At the age of 25, Richard began working for the firm Bossard Consultant. He was later hired by 3 Suisses, which he led ten years later. In 1997, LVMH appointed him manager of Sephora, succeeding Dominique Mandonnaud. In 2001, he became director of development and innovation of the Groupe Galeries Lafayette. He was elected CEO of Nova Press in 2007, replacing Jean-François Bizot, who had died.
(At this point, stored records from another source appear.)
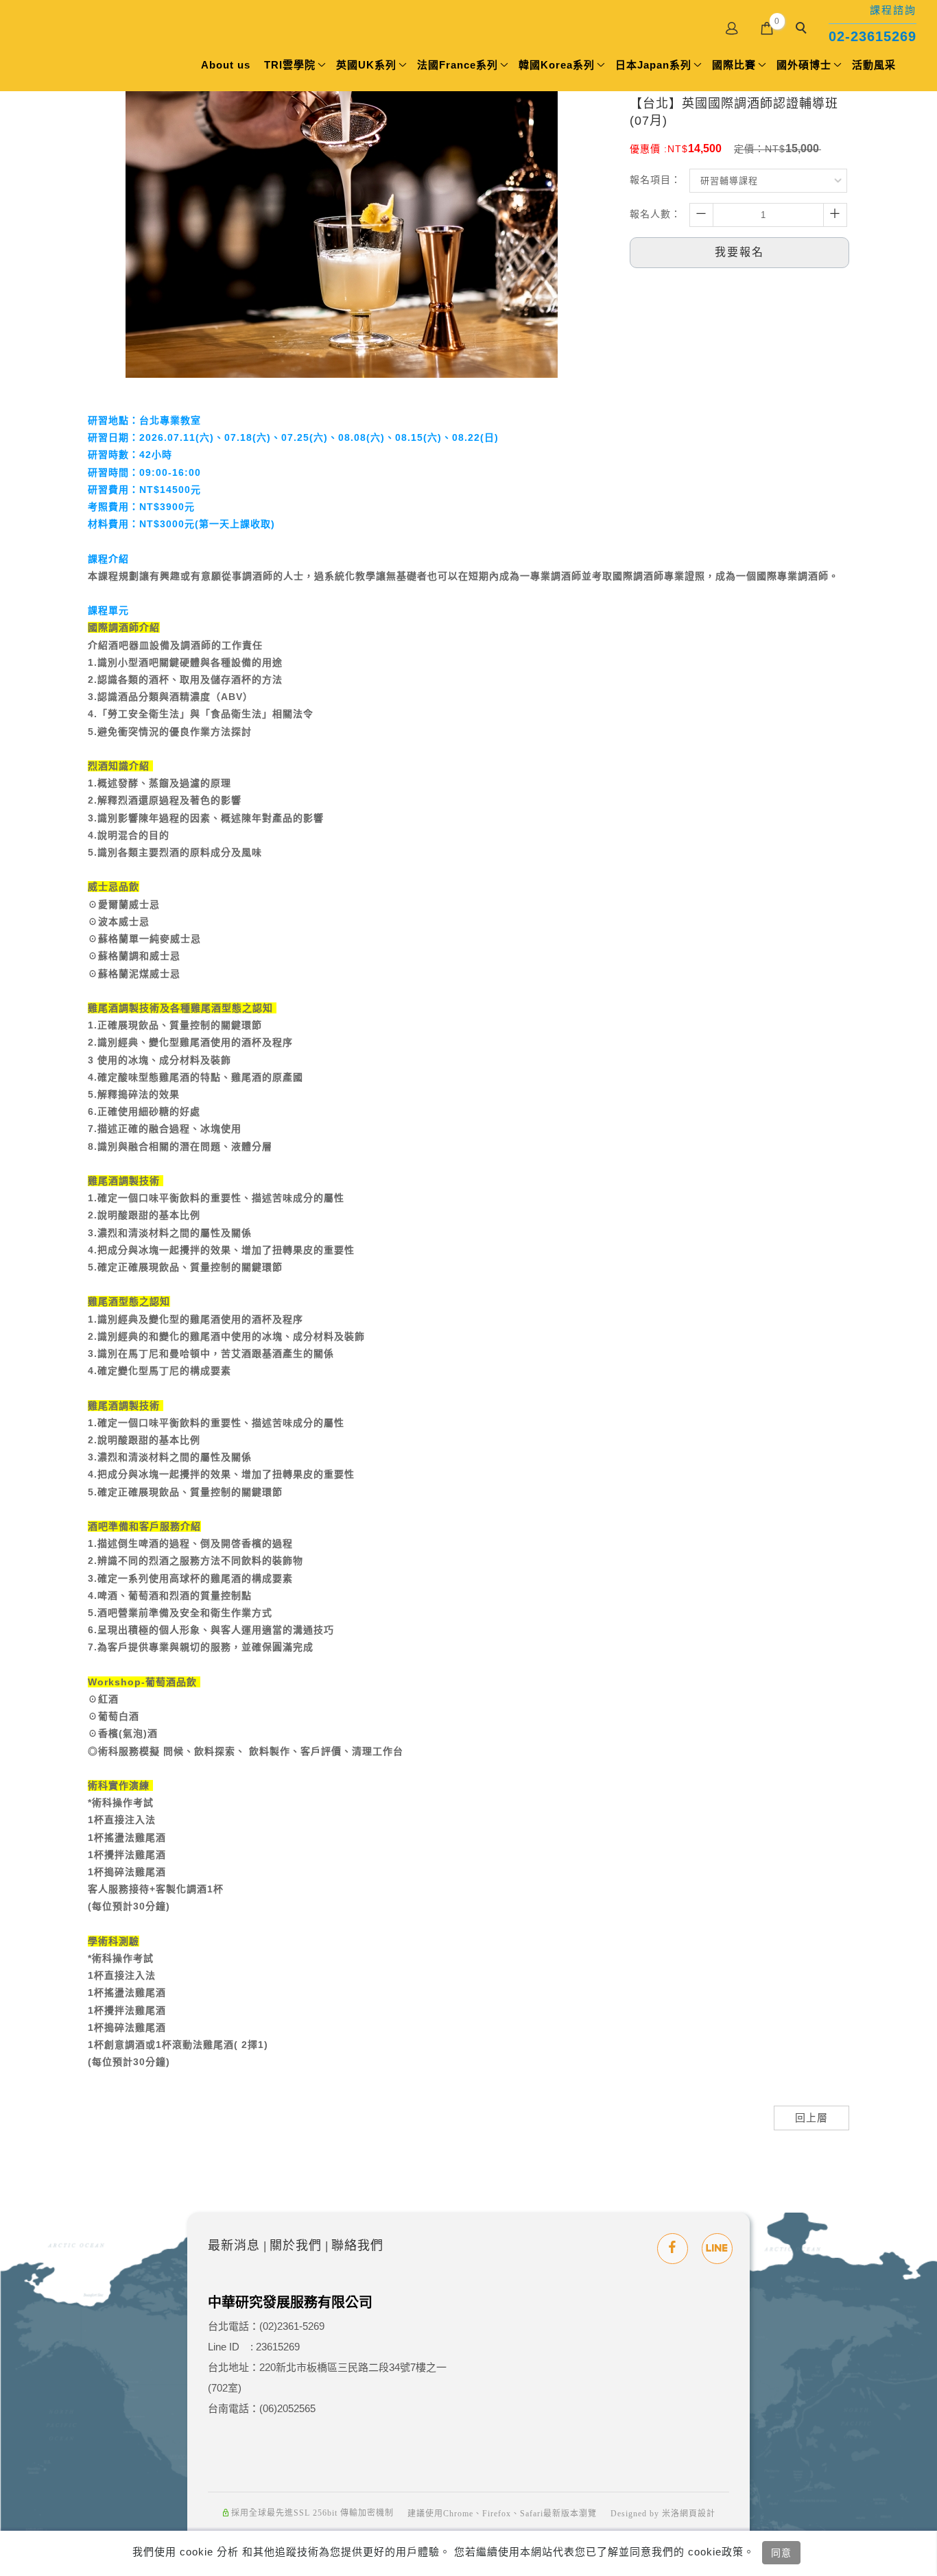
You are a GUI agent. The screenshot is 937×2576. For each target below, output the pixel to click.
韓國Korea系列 (557, 65)
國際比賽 (734, 65)
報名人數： (655, 213)
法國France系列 (457, 65)
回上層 (811, 2117)
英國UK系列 (366, 65)
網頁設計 (697, 2513)
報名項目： (655, 179)
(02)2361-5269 (291, 2326)
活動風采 (874, 65)
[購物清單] (767, 27)
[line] (717, 2248)
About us (225, 65)
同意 (781, 2552)
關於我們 (296, 2245)
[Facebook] (672, 2248)
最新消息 (234, 2245)
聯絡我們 (357, 2245)
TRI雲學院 (290, 65)
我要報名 (739, 252)
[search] (803, 29)
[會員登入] (732, 27)
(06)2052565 (287, 2408)
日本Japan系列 (653, 65)
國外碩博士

In 2009, Richard took over the clothing brand Souleiado with his son, Stéphane. In 2018, the two had a dispute and Stéphane sued his father. Daniel Richard was dismissed in 2020 in a decision made by a commercial court in Tarascon and confirmed by the Court of Appeal of Aix-en-Provence, which stated that he had displayed "behavior unsuitable for a manager". He felt "betrayed" by his son and appealed to the Court of Cassation.

===Philanthropy===
In 2001, Richard succeeded Luc Hoffmann as president of the World Wide Fund for Nature - France. He was succeeded by Claude Dumont in 2008. During his mandate, the L'Alliance pour la planète brought together more than 80 NGOs for the Grenelle Environnement in 2005. That same year, he launched a blood analysis campaign with volunteers in Nîmes, though no results were published.

===Politics===
In February 2009, Richard founded the environmental and citizens movement, Résistances, with Victor Hugo Espinoza. That year, he announced his candidacy for the European election in Île-de-France. In 2020, he announced his candidacy for the municipal council of Nîmes with support from Europe Ecology – The Greens and the Socialist Party, the Radical Party of the Left, La France Insoumise, Ecology Generation, and Cap21. He joined Yvan Lachaud of The Centrists in the party list, a move unpopular with voters, leading him to finish with only 18.62% of votes in the second round.

===Death===
Daniel Richard died in Montpellier on 12 January 2023, at the age of 78.